Regular catastrophe bond sponsor Southern Oak Insurance Company has returned to the capital markets with a $45.26 million Oak Leaf Re Ltd. (Series 2018-1) transaction, the insurers eighth visit to the cat bond market with the assistance of the Jardine Lloyd Thompson Capital Markets (JLTCM) team.
Southern Oak has become one of the most regular sponsors of cat bonds in the market, having sponsored a new transaction each year since 2011.
All of the Oak Leaf Re cat bonds are marketed on a semi-private basis to investors who undertake their own risk modelling on the deals, making the issuance process efficient and with Jardine Lloyd Thompson Capital Markets (JLTCM) acting as both structuring agent and bookrunner.
This new Oak Leaf Re cat bond follows the triggering of the Oak Leaf Re 2017-1 transaction, after Southern Oak’s losses from hurricane Irma triggered that transaction.
The payout was not particularly significant and it’s encouraging to see Southern Oak returning to the cat bond market so quickly, although this 2018 Oak Leaf Re deal is slightly smaller than the $54 million Oak Leaf Re Ltd. (Series 2017-1).
This new eighth transaction saw JLTCM helping Southern Oak to $45.26 million of fully-collateralized reinsurance protection, through an Oak Leaf Re 2018-1 issuance that featured four tranches of notes which were privately placed and sold to ILS funds and investors.

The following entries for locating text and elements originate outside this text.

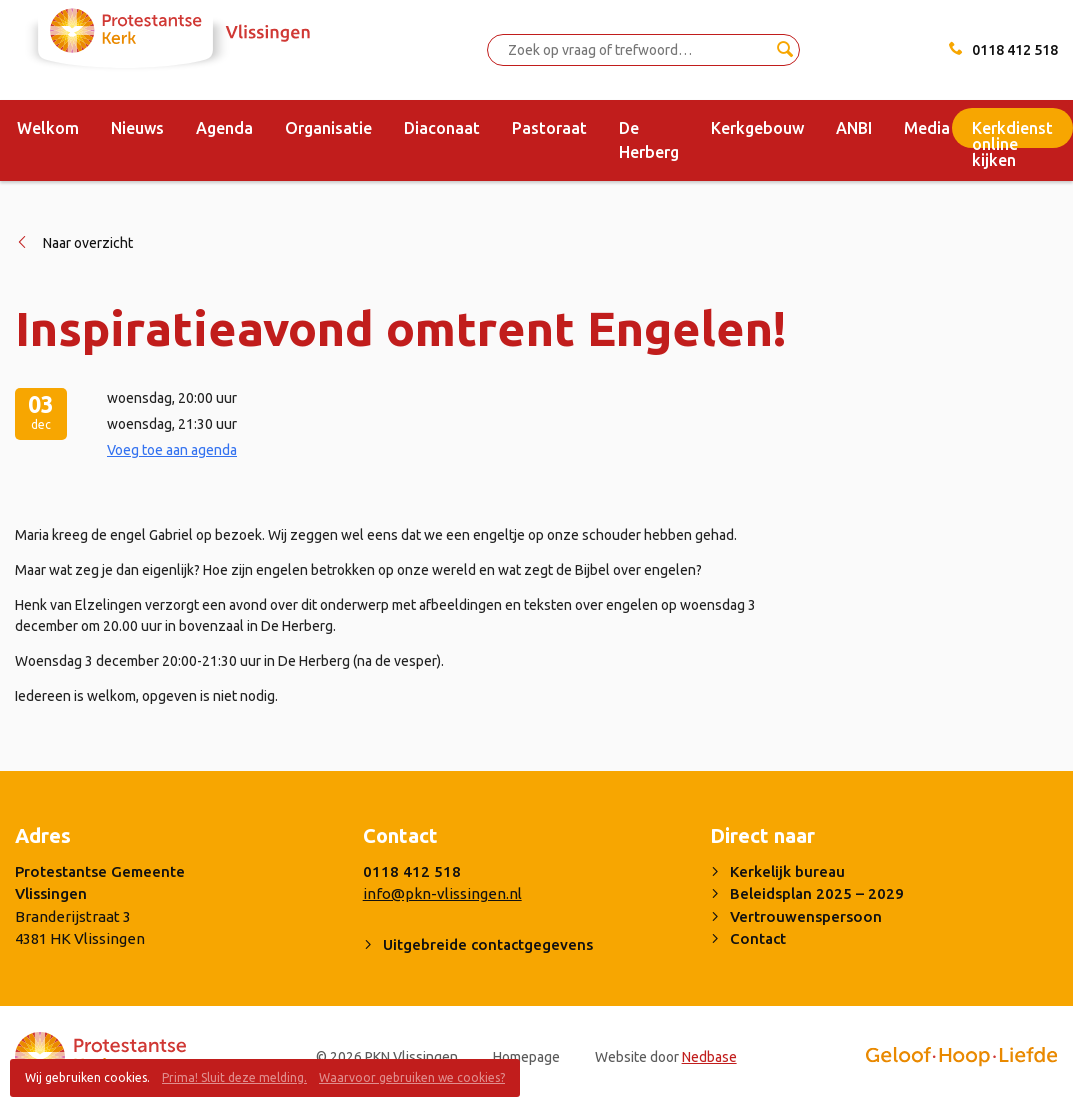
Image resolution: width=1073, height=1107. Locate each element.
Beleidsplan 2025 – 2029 (817, 893)
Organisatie (328, 128)
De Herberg (649, 140)
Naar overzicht (88, 243)
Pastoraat (549, 128)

This Oak Leaf Re 2018-1 privately placed cat bond will provide sponsor Southern Oak with a one year ultimate net loss and indemnity trigger source of collateralized reinsurance protection, providing it with coverage of its book of insurance business against named storms.
The Oak Leaf Re 2018-1 cat bond is split into four classes of notes, including a multi-section tranche that provides both severity and frequency protection, as well as a tranche providing reinstatement premium protection (RPP).
The bond has been issued with a one-year maturity, and can be extended up to 24 months to allow for development of any losses.
“The Oak Leaf Re series continues to be very successful and provides significant value to all parties,” said Michael Popkin, Managing Director and Co-Head of Insurance-Linked Securities at Jardine Lloyd Thompson Capital Markets.
“The Oak Leaf Re cat bond, the eighth one, remains one of a handful of consistent issuers,” added Rick Miller, Managing Director and Co-Head of Insurance-Linked Securities at Jardine Lloyd Thompson Capital Markets.
Ed Hochberg, CEO of JLT Re (North America) Inc. and JLTCM, commented that “our clients and brokers see the capital markets as an integral part of reinsurance programs. JLT Re’s integrated platform allows for smooth execution for our clients.”
The Oak Leaf Re cat bonds began in 2011, with the $11.1m Oak Leaf Re Ltd. (Series 2011-1), followed by the $22.78m Oak Leaf Re Ltd. (Series 2012-1), the $30,49m Oak Leaf Re Ltd. (Series 2013-1), the $44.035m Oak Leaf Re Ltd. (Series 2014-1), the $53.03m Oak Leaf Re Ltd. (Series 2015-1), the $53.575m Oak Leaf Re Ltd. (Series 2016-1) and the most recent and loss affected $54 million Oak Leaf Re Ltd. (Series 2017-1).
As a cedent, Southern Oak Insurance has demonstrated its desire to cultivate relationships with ILS investors over now seven annual issuances, with each cat bond deal bigger than the last.